As the world waits to see whether Israel invades Gaza, however, some German analysts suggest Merkel’s “Staatsräson” speech opened a can of worms for her successors.

“It was very clever and very Merkel, avoiding confrontation while creating a certain carte blanche,” said Prof Marietta Auer, director of the Max Planck Institute for Legal History. “It’s problematic, though, in that it cuts off certain discussions.”

In spite of that, many awkward discussions were being held in Germany before the October 7th attacks, in particular about Israel, its far-right ruling parties and their controversial court reforms.

In the middle of this debate last July, Israel’s ambassador to Germany, Ron Prosor, visited a cafe in eastern Berlin. The cafe’s Israeli-born owner Avi Berg threw him out as an unwelcome representative of a government that, Berg said, “implements an invalid and manipulative policy, which claims that any criticism of Israel is anti-Semitic”.

This week Berg, who has lived in Berlin since 2011, described the Hamas attacks as “horrific” but accuses the current Israeli government of exploiting German officials’ fears of being on the wrong side of history again.
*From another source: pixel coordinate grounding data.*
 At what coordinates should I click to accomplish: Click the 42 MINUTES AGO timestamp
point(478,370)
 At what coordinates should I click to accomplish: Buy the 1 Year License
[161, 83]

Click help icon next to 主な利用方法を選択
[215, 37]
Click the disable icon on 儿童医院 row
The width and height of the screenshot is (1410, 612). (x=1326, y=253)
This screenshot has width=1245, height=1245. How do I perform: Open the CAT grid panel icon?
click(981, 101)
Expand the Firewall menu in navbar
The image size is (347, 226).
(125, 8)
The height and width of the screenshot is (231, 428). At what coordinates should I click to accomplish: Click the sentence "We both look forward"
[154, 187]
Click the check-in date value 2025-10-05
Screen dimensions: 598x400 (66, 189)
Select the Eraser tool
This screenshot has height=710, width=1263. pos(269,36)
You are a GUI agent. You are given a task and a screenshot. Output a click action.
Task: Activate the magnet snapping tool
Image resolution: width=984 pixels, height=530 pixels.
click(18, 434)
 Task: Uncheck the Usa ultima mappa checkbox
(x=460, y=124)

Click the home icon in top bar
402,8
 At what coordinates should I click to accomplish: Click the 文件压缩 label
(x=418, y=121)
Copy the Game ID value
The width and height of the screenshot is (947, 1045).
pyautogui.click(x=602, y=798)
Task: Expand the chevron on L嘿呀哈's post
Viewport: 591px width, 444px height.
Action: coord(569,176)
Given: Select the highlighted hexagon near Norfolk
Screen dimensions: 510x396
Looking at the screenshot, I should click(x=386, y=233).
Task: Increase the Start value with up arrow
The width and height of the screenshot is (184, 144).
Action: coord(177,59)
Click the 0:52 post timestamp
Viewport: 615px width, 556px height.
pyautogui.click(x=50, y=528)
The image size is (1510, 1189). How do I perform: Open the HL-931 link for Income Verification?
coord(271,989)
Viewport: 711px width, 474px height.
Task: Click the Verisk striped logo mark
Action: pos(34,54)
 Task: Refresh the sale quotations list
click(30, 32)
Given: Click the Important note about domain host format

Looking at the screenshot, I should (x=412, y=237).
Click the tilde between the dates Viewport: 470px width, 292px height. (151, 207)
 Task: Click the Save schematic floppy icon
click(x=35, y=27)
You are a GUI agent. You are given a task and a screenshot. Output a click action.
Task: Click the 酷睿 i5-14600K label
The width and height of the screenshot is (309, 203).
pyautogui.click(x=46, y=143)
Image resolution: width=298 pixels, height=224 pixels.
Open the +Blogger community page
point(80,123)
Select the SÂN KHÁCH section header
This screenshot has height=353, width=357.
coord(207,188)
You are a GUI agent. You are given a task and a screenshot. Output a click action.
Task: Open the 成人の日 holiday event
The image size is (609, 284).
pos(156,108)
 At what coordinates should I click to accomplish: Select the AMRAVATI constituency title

“The Germans simply believe that whatever is good for Israel is good for them,” said Berg, “even if that means giving up space for freedom of expression.”

Like many Israel critics in Germany, he is most concerned about Bundestag action against Boycott, Divestment, Sanctions (BDS).

This movement pushes for radical change to Israel’s policies towards the Palestinians, including through a boycott of Israeli academics, artists, investment and goods. Israel accuses it of pursuing radical and anti-Semitic policies with the real goal of eliminating Israel as a Jewish state.

Three years ago the Bundestag adopted a motion condemning BDS as an anti-Semitic organisation which supported collective punishment for all Israeli citizens of Jewish faith. The motion also urged German towns and cities not to provide facilities for BDS members, or invite them to their events.

Though the motion was later dismissed by the federal administrative court for violating the fundamental right to free speech, BDS supporters say it has had a far-reaching, chilling effect, with speakers and events cancelled over purported BDS links.

Israel critics in Germany fear worse is to come after the cancellation of a Frankfurt book fair award to Palestine-born novelist and essayist Adania Shibli.

The organisation behind the prize said it was postponing the award ceremony “due to the war started by Hamas, under which millions of people in Israel and Palestine are suffering”.

But the author, who lives in Berlin and Jerusalem, disputed organiser claims the decision was taken with her consent. Some 350 writers, including Ireland’s Colm Tóibín, have signed a letter of protest. They reminded the prize organiser of its responsibility to create “spaces for Palestinian writers to share their thoughts, feelings, reflections on literature through these terrible, cruel times, not shutting them down”.

Despite claims that they are being muzzled, Germany has no shortage of outspoken critics of Israel.

One of those is Berlin-based researcher Muriel Asseburg of the government-funded SWP think-tank. Compared to the 1990s, she sees a drastic narrowing of official German discourse on Israel today. Back then, she said, Germany was funding new Palestinian institutions as part of the push to peace – and openly criticising Israeli policy.

These days, she says Berlin criticism of the Netanyahu government is rare and, when it comes, has “no real oomph behind it”.

“We have allowed the Israeli government continue to exert pressure because we have made them the referee over whether we have dealt properly with our past and are cleansed,” said Asseburg in a recent interview, for which she received considerable negative reaction.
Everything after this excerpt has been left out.